| Measure | Ingredient |
|---|---|
| 1 tablespoon | Olive oil |
| 12 | Frog legs (about 1 pound) |
| 1 tablespoon | Flour |
| 1 cup | Chopped onions |
| 2 tablespoons | Chopped green bell peppers |
| 2 tablespoons | Chopped red bell peppers |
| ¼ cup | Chopped celery |
| 1 teaspoon | Salt |
| ½ teaspoon | Cayenne |
| 1 | Bay leaf |
| ½ teaspoon | Dried leaf thyme |
| 1 tablespoon | Minced garlic |
| 3 cups | Chopped tomatoes, peeled and |
| Seeded | |
| 1 teaspoon | Tabasco |
| Juice of one lemon | |
| 2 tablespoons | Chopped parsley |
| 2 cups | Steamed rice, hot |
| Garnish: | |
| 2 tablespoons | Chopped green onions |
| 2 tablespoons | Brunoise red peppers |
| 2 tablespoons | Brunoise yellow peppers |
In a large saute pan, heat the olive oil. When the pan is smoking hot, add the frog legs and brown lightly on both sides, about 2 to 3 minutes. Remove the frog legs. Add the flour to the oil. Stir for 2 to 3 minutes to make a light brown roux. Add the onions, peppers, celery, salt and cayenne.
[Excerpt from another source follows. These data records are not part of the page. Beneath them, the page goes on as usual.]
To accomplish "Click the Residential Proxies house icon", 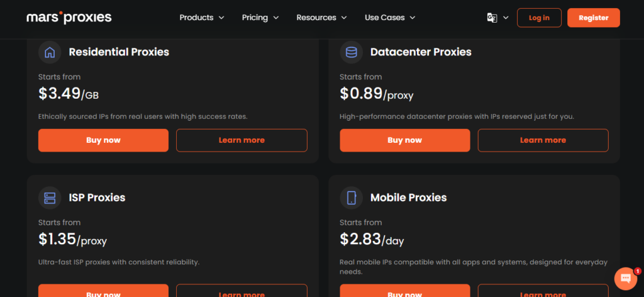I will (50, 52).

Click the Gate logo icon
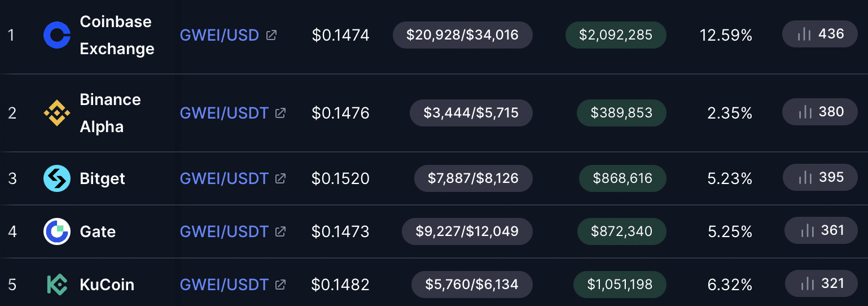coord(57,231)
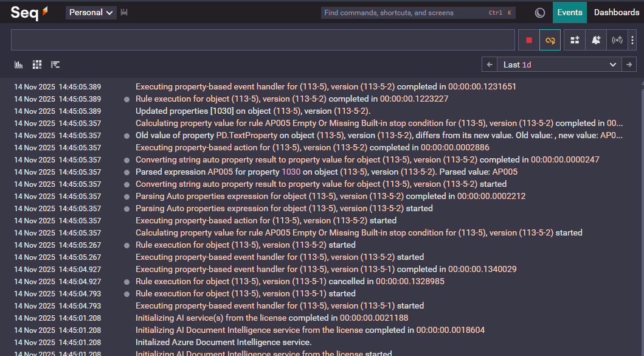644x356 pixels.
Task: Open the Personal workspace dropdown
Action: (91, 12)
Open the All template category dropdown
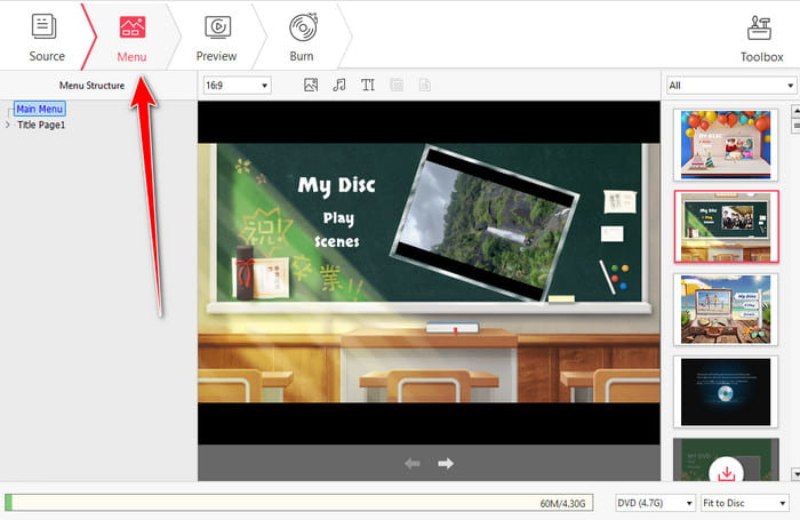This screenshot has height=520, width=800. coord(731,86)
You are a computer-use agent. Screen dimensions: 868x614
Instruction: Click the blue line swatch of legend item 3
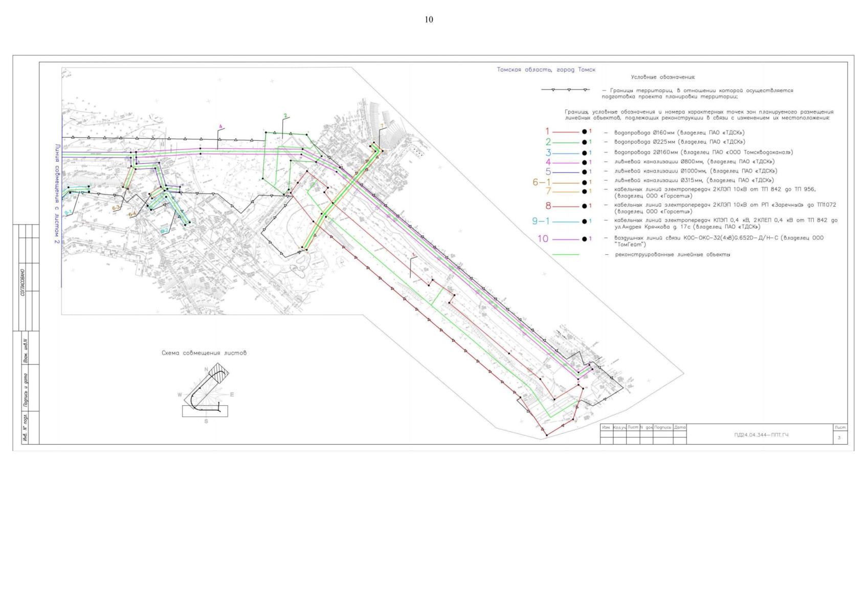(566, 152)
Saute the vegetables for 3 to 4 minutes or until wilted. Add the garlic and cook for 1 minute. Add the tomatoes and Tabasco. When the mixture comes up to a boil, reduce to a simmer.
Simmer for 25 to 30 minutes. Lay the frog legs in the sauce and cook for 3 to 4 minutes, basting with the sauce. Squeeze in the lemon juice and add the parsley. Spoon the mixture over steamed rice.
Garnish with the green onions and peppers.